STUDY TEXT:
Start of Block

A new health center in Alachua is tackling the way mental health is treated for new and expecting mothers.

Better Beginnings, a center helping women with mental health issues before, during and after pregnancy, opened Jan. 2, said Lauren DePaola, the center’s founder.

Better Beginnings will hold its grand opening 5 p.m. Friday, DePaola said.

The center was created to serve women with perinatal mental health issues, such as postpartum depression, as well as providing them with psychiatric services like counseling, DePaola said.

“Women’s mental health has come a long way but still has a long way to go,” she said.

After struggling with postpartum depression and realizing there were no perinatal mental health resources in Florida, DePaola decided to create a center to help other women.

DePaola is a licensed clinical social worker who had a previous counseling center, Postpartum Wellness & Family Counseling, in Gainesville. She chose to relocate her practice to the quieter city of Alachua to create a more relaxing environment, she said.

End of Block

EXERCISE: Extend the news article about the Better Beginnings perinatal mental health center in Alachua, picking up after its final sentence.

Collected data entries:
Start of Block

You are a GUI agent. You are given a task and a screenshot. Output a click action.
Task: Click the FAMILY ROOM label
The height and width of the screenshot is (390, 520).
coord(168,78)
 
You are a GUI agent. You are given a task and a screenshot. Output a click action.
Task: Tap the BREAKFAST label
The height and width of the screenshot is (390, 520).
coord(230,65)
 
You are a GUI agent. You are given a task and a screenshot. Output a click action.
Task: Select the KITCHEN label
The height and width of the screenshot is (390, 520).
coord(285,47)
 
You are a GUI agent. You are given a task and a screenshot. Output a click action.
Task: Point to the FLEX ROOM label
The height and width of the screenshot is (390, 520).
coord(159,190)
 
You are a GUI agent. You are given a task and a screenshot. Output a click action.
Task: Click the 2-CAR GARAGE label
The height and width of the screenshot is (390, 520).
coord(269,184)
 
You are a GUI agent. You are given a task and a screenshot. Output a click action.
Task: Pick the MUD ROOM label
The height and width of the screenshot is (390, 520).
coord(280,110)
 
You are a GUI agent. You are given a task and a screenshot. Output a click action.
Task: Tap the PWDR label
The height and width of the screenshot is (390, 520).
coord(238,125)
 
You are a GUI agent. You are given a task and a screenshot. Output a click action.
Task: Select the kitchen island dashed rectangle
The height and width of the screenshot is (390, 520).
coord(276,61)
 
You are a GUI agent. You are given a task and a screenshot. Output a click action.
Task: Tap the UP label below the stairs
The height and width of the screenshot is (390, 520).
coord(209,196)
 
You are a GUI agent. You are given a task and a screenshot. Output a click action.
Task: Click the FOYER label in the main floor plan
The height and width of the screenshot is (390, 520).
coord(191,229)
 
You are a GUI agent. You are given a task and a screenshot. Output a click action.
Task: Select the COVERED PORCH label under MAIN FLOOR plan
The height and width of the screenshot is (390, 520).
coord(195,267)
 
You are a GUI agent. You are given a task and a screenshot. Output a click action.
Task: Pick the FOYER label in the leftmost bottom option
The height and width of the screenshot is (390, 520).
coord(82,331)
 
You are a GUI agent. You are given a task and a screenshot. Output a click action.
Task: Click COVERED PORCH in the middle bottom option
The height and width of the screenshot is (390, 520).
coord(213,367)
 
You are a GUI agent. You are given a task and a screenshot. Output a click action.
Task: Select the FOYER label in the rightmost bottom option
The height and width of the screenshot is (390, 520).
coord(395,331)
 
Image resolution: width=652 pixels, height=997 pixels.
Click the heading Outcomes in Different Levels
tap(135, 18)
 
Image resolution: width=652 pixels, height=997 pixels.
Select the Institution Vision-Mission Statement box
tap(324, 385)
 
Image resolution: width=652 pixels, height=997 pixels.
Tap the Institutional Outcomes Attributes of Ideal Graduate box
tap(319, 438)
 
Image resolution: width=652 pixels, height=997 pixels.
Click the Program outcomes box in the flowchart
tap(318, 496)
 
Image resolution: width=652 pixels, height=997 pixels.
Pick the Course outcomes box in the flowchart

End of Block

OUTPUT:
Better Beginnings has the first partial hospitalization program, which follows an intensive five-day-a-week outpatient plan, for mothers and their babies in the southeast, DePaola said.

Up to one in five women combat postpartum depression and struggle to find the appropriate resources and medications when dealing with perinatal mental health issues, DePaola said.

Other services include yoga classes, acupuncture and massage, DePaola said. The center also has an on-site nursery, so mothers don’t have to worry about childcare during visits.

Mental health is a field where professionals do not have the additional education they need, DePaola said.

“We have to seek out the additional education,” DePaola said. “It’s not normal in our regular clinical education.”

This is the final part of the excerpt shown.